Nor could she forget it, not when her own hands had been stiffened by years of fighting and spellcasting in the name of the Harpers. Her final battle for the Harpers had been in the Harpstar Wars against creatures from another plane. Gravely wounded and left for dead in the confusion of battle, she’d been found and nursed to health by an elderly druid. When Garnet recovered and began once again to sing and play, the druid recognized her gift for spellsong and introduced her to a small band of wood elves. Even though she was a half-elf, the forest elves had taken her in and trained her gift. For almost two hundred years Garnet had lived among them, and as her power increased, so did her determination to prove to the Harpers that music was not a force to be lightly regarded.

The whisper of silk interrupted the sorceress’s dark thoughts. Garnet looked up. Lady Thione was poised in the arch of a trellis. This evening the noblewoman was clad in a gown of clinging violet silk, covered with an overdress of quilted satin. Her hair was bound with a velvet snood, and her delicate aquiline features were composed and self-satisfied.

“How does the city?” Garnet demanded, massaging her aching hands.

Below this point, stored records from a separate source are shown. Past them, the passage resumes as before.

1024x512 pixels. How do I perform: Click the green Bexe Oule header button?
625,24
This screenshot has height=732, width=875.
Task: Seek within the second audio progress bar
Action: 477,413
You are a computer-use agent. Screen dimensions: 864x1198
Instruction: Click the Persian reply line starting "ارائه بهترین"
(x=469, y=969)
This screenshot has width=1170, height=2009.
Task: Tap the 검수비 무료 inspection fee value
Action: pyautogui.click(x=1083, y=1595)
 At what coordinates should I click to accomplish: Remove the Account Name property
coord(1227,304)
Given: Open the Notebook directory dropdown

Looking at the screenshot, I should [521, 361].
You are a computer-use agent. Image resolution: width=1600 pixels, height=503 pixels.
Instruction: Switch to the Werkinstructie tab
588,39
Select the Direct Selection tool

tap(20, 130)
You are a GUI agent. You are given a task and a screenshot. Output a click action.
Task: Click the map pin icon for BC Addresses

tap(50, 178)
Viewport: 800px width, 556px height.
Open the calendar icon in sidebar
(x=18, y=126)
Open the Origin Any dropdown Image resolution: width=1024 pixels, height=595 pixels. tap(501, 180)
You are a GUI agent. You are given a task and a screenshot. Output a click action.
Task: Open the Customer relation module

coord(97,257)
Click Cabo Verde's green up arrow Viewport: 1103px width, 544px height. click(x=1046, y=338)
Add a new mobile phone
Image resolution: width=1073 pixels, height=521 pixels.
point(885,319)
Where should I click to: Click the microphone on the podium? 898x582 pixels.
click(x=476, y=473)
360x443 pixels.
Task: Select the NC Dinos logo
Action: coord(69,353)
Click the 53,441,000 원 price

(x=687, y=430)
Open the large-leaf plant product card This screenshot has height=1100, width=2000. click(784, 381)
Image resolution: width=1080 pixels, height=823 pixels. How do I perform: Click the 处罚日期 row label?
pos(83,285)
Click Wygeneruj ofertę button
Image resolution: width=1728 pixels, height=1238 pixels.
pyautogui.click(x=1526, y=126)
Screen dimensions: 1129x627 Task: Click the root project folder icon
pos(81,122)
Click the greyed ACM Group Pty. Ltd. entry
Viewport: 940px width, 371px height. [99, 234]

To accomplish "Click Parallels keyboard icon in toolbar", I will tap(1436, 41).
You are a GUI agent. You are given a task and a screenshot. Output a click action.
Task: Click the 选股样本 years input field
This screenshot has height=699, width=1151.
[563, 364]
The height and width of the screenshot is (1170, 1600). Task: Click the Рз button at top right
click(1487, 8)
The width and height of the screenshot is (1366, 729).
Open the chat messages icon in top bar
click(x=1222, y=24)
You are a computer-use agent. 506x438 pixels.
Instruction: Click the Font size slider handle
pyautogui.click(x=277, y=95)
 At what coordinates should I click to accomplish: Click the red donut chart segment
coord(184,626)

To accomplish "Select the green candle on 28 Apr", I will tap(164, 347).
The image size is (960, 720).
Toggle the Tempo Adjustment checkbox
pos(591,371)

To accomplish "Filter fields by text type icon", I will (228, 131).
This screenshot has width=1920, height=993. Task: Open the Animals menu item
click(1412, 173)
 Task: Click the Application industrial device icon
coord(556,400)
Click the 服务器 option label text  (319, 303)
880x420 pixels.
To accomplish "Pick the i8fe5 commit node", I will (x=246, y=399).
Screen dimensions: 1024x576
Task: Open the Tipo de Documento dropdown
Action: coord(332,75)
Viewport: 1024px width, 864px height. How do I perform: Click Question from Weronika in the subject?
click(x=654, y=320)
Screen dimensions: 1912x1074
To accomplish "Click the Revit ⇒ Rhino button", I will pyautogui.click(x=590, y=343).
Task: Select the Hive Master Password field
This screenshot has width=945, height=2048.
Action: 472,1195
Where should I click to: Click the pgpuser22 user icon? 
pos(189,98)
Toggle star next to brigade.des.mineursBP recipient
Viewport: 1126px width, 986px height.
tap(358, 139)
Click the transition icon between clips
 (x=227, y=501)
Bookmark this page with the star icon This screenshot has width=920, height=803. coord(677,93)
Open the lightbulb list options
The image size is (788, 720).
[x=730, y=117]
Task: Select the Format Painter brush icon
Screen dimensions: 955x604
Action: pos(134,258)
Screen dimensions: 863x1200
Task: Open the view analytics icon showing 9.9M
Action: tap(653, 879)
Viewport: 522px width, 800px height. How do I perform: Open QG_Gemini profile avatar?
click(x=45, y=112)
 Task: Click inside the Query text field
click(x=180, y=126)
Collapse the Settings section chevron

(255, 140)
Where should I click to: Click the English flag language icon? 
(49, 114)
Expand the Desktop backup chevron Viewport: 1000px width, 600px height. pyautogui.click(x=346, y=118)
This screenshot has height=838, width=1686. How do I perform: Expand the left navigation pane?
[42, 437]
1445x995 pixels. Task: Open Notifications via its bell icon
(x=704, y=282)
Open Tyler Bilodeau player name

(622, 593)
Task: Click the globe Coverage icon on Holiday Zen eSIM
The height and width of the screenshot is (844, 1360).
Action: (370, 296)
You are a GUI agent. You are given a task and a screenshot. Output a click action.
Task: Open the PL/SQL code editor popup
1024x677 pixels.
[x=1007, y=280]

“Poorly, thanks to you,” Lucia Thione responded cheerfully. “Your musically inclined monsters have been preying on farmerfolk and travelers. The merchants’ guilds have hired mercenary bands to go out against these monsters, as have the Lords of Waterdeep. Even with these precautions, a smaller crowd is expected for the Midsummer Faire. This is matter of much speculation and discontent among the tradespeople and merchants. The crop failures have created a hardship, but for those who can afford the high prices, produce and goods are coming in by sea”

“A hardship?” the half-elf repeated. “What then would constitute a catastrophe?”

Lucia hesitated. “A disruption of commerce.”

“Ah, Waterdeep.” Garnet’s smile was hard. “Well then, see to it”

“Have a care how you speak,” the noblewoman said in a tight voice. “I do not take orders like some serving wench.”

“Of course you do. You serve the Knights of the Shield, and they have assured me that you will cooperate in my plan to remove Khelben Arunsun from power.”

“So you have said. How do I know this to be true?” Lucia demanded.

Garnet spoke a name, and the woman paled. The sorceress had named a Knight of high position and dark power, the man to whom Lucia herself reported. “He sends his regards,” Garnet added casually.

“We will increase our activities against the city,” she continued. “I have some influence with the local merfolk—you’d be amazed at how much music and discontent lies under the sea. We will also remove more of the Lords of Waterdeep to increase the demands on Khelben Arunsun and his powerful associates. Give Lord Hhune the names of three lesser-known Lords. Although Hhune’s methods are crude, he has the resources needed to handle the matter quickly.”

“Hhune is still in the city?” Lucia asked, unable to keep the concern from her voice. Hhune made no secret of his ambition, and nothing would please the Tethyrian merchant more than taking Lucia’s place in Waterdeep.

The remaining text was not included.